Volume in Barclays' so-called "dark pool" electronic trading venue has slumped by 79 percent in the week and a half after New York Attorney General Eric Schneiderman filed a lawsuit against the bank, data showed on Monday.

The number of shares traded in Barclays LX, an alternative trading system, dropped 66 percent in the week of June 30, according to the data released by FINRA, Wall Street's self-funded regulator. That followed a 37 percent decline in the week the probe was announced.

Many clients had stopped trading equities with Barclays in the wake of the damaging allegations, or had changed how they trade - such as not allowing orders to be directed to its dark pool, or increasing the minimum order size to avoid high-speed traders who typically trade in small chunks, industry sources said.

The sources said that had occurred in Asia and Europe as well as the United States.

For the week of June 30, Barclays' dark pool was the 12th largest in the United States, down from the second largest two weeks earlier.

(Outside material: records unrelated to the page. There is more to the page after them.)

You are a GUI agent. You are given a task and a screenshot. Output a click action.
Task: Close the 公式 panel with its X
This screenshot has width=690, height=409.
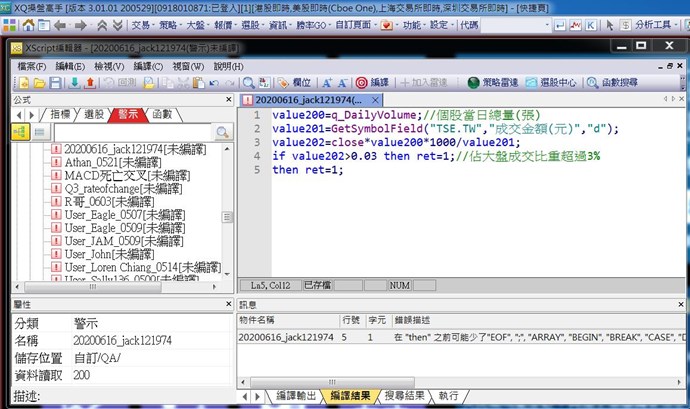pyautogui.click(x=227, y=101)
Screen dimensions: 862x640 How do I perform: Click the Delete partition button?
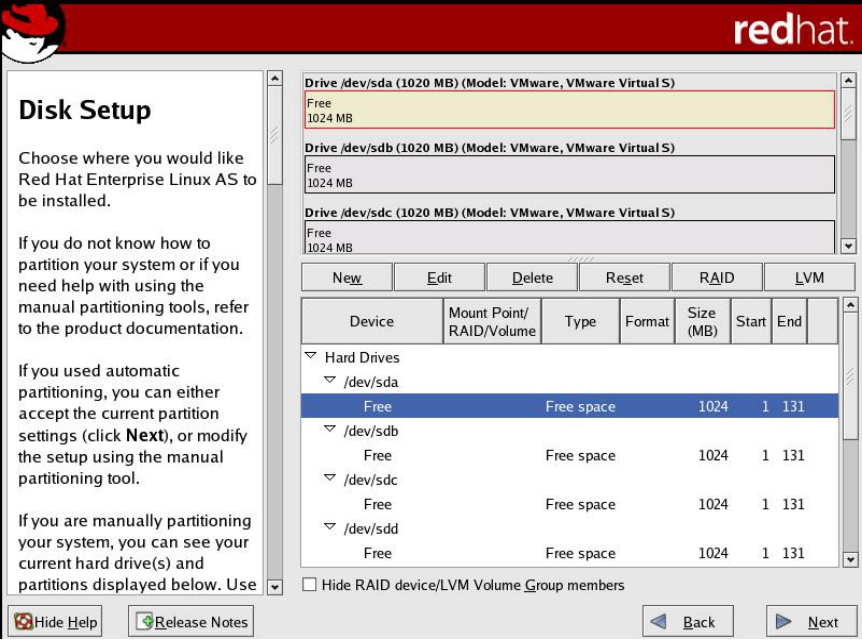[x=532, y=278]
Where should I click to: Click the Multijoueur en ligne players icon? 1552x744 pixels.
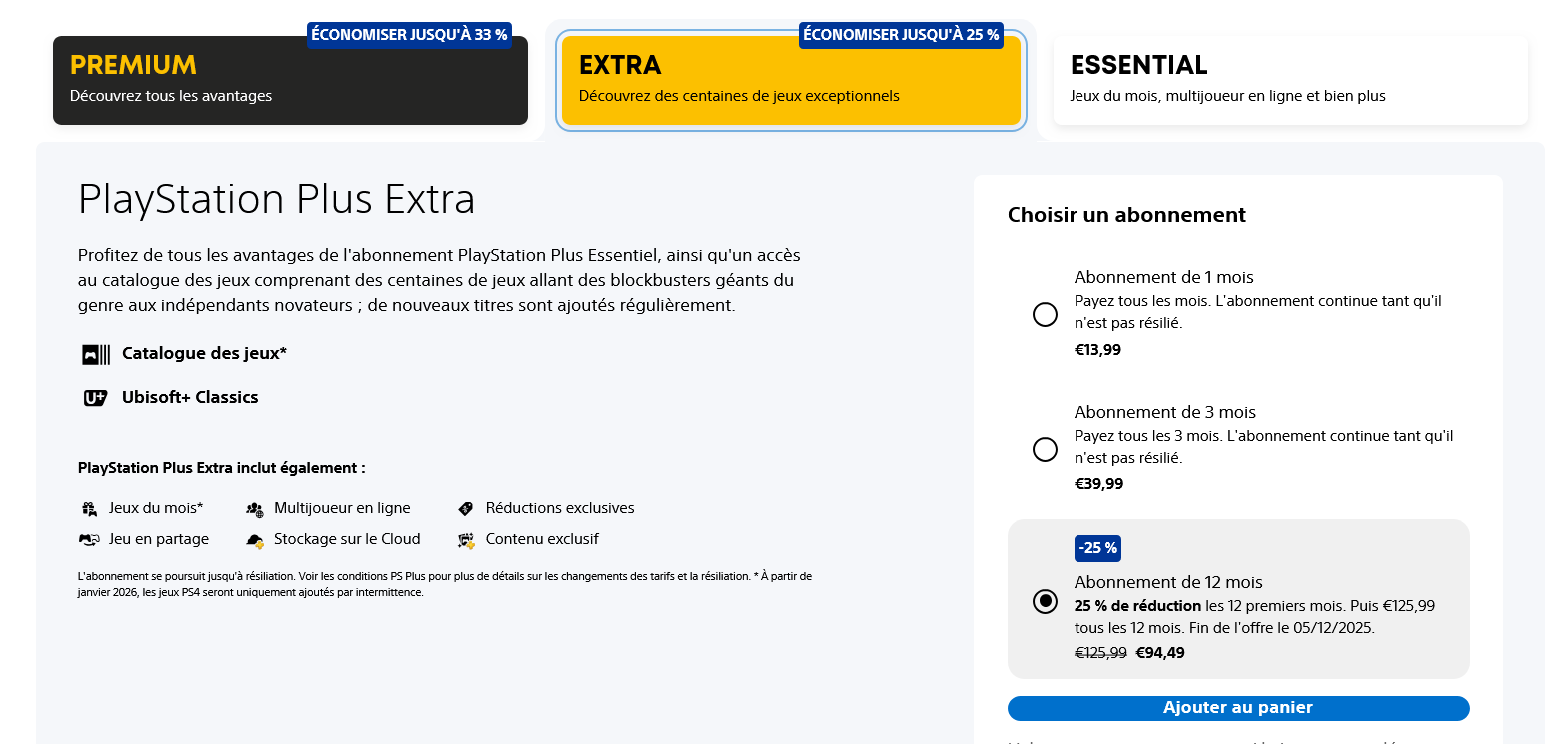click(x=253, y=508)
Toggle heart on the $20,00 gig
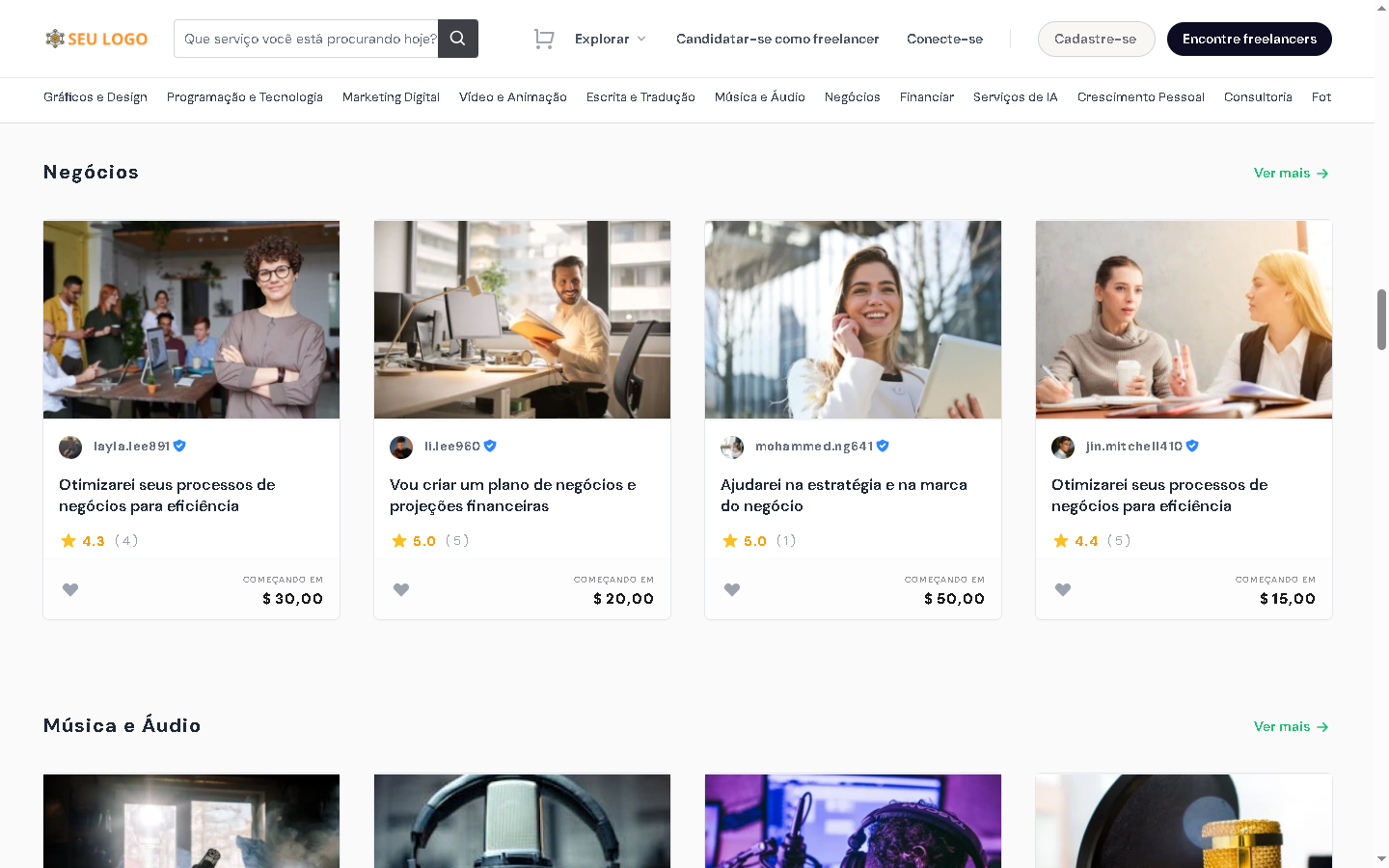1389x868 pixels. 401,589
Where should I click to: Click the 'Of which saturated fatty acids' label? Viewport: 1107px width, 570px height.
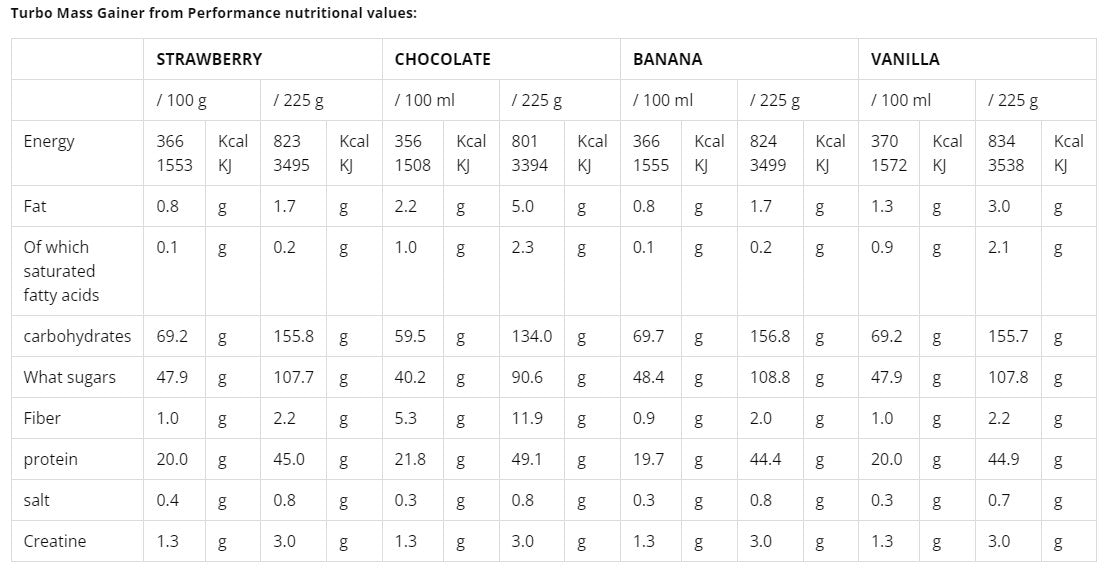tap(61, 271)
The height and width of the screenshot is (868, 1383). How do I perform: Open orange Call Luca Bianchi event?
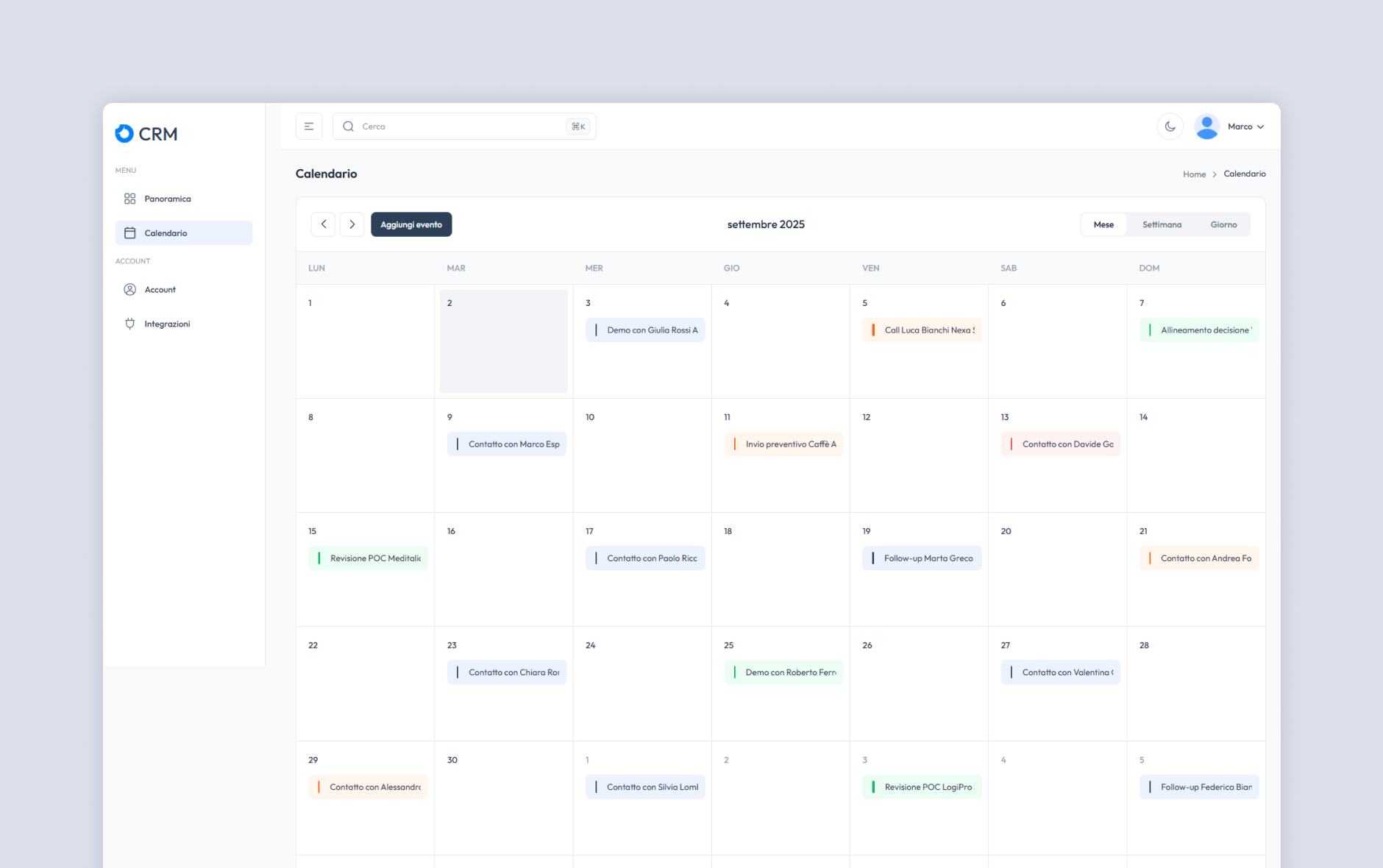(922, 330)
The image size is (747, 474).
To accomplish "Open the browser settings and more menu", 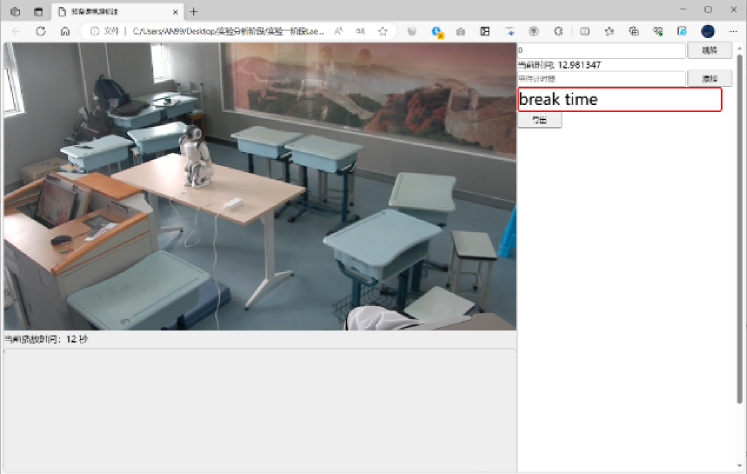I will click(733, 31).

Schneiderman's June 25 lawsuit said Barclays lied to clients and gave high-frequency traders, using advanced computer systems and algorithms to trade securities in milliseconds, an unfair advantage.

Dark pools allow big blocks of shares to be traded anonymously without informing the market until completion to minimize the risk of the price moving to the disadvantage of an investor should the market get wind of the trade before it is executed.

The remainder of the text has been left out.